▶ _GIVEN INSTRUCTION 1_: Rewrite the birth tourism article, everything from "But what really" down to "a U.S. citizen.", swapping "foreign nationals" for "overseas travelers".
▶ _GIVEN INSTRUCTION 2_: Pick up the article on birth tourism after its final sentence and keep it going.

Birth Tourism: A Controversial Road to Citizenship


The whole idea of birthright citizenship, in which any person born on U.S. soil is automatically a citizen, is different here than in many other countries, where citizenship is based on lineage. Elena Botta/Getty Images

The idea of "birth tourism" — it's also known as "maternity tourism," and defined as travel to the U.S. for the purpose of having a child on American soil — is, to the growling anti-immigration crowd, utterly enraging. It's a back-door entry into U.S. citizenship, they say. It's happening too much. It's ruining the country.

But what really irks the tight-borders bunch, and has for years, is that birth tourism — maternity tourism, whatever you want to call it — is perfectly, Constitutionally protected, 100 percent legal.

Thousands and thousands of foreign nationals, many from China and Russia, come to the U.S. every year on travel visas in order to take advantage of the 14th Amendment to the Constitution, which states that "All persons born or naturalized in the United States, and subject to the jurisdiction thereof, are citizens of the United States and the State wherein they reside."

That means that no matter where you're from or what your intentions are, no matter what you've done in the past, if you give birth in America, jus soli (or "law of the soil") applies. Your child is, with only a few exceptions, automatically a U.S. citizen.

The History of Birthright Citizenship

The 14th Amendment was passed in 1868 to grant citizenship to former slaves, who had been denied the right in the Supreme Court's pre-Civil War Dred Scott decision. Later, the Supreme Court, in a landmark 1898 case involving a child born in the U.S. to Chinese parents, expanded that "birthright citizenship" to anyone born on American soil.

▶ _SUPPLIED DATA_:
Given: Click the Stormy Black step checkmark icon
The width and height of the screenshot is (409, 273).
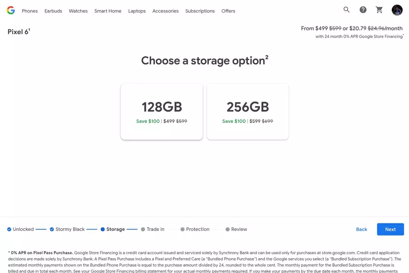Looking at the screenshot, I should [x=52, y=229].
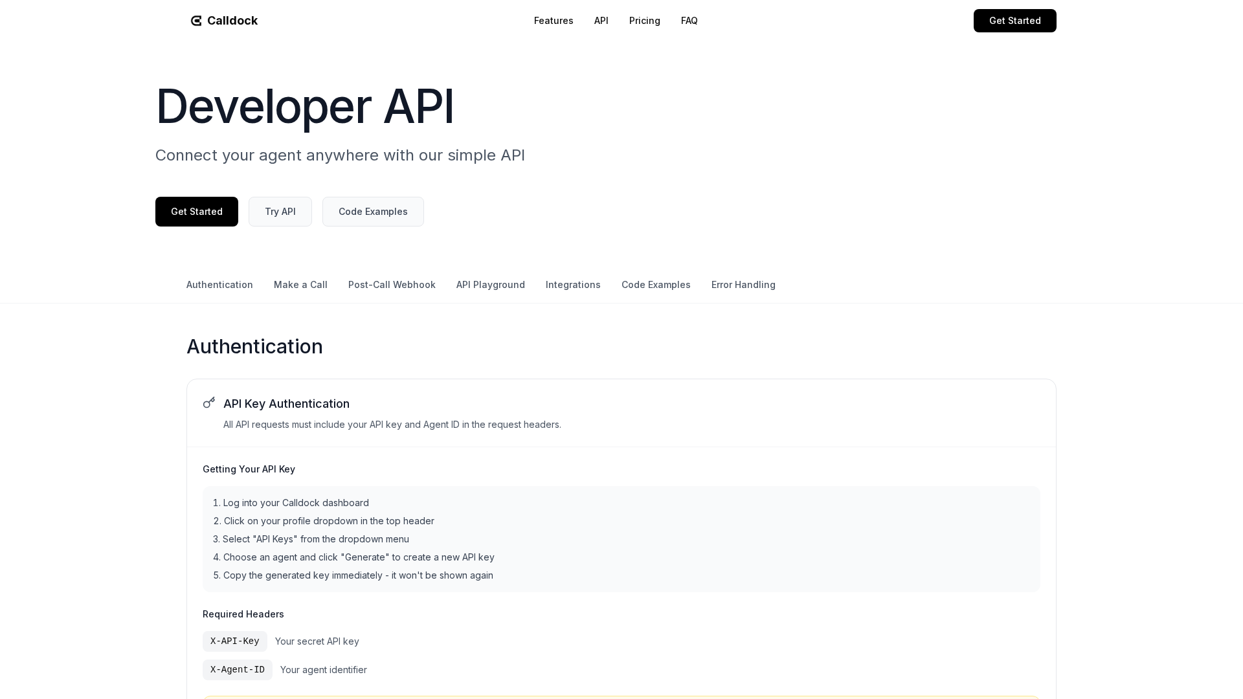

▶ _WRITTEN REPLY 1_:
But what really irks the tight-borders bunch, and has for years, is that birth tourism — maternity tourism, whatever you want to call it — is perfectly, Constitutionally protected, 100 percent legal.

Thousands and thousands of overseas travelers, many from China and Russia, come to the U.S. every year on travel visas in order to take advantage of the 14th Amendment to the Constitution, which states that "All persons born or naturalized in the United States, and subject to the jurisdiction thereof, are citizens of the United States and the State wherein they reside."

That means that no matter where you're from or what your intentions are, no matter what you've done in the past, if you give birth in America, jus soli (or "law of the soil") applies. Your child is, with only a few exceptions, automatically a U.S. citizen.

▶ _WRITTEN REPLY 2_:
The whole idea of birthright citizenship is different here than in many other countries, where citizenship is based on lineage. Former Clinton-era assistant attorney general Walter Dellinger explained it this way to NPR in 2010:

We believe in a clean slate principle. ... Whatever questions there are about the legitimacy of parents or grandparents, in our country you get a clean slate. Every new child who is born here is simply and indisputably an American. And that is part of our almost unique national identity.

The idea of "born here, citizen here" has been challenged countless times over the years — especially from those who object to someone who enters the country illegally having a baby who is automatically a citizen — including through a proposed amendment to the Constitution in 2011. Donald Trump made changing the 14th Amendment, or somehow addressing birthright citizenship through legislative means, a platform of his immigrant-targeted campaign.

"Every congressional term, some Republican in the House, probably also in the Senate, introduces a law intended to steal that birthright tradition," says Anna O. Law, a professor of political science at Brooklyn College (BC) and the author of "The Immigration Battle in American Courts." Law also holds the Herb Kurz Chair in Constitutional Rights at BC. "It's never prevailed. It's a popular talking point for anti-immigrant prescriptionists."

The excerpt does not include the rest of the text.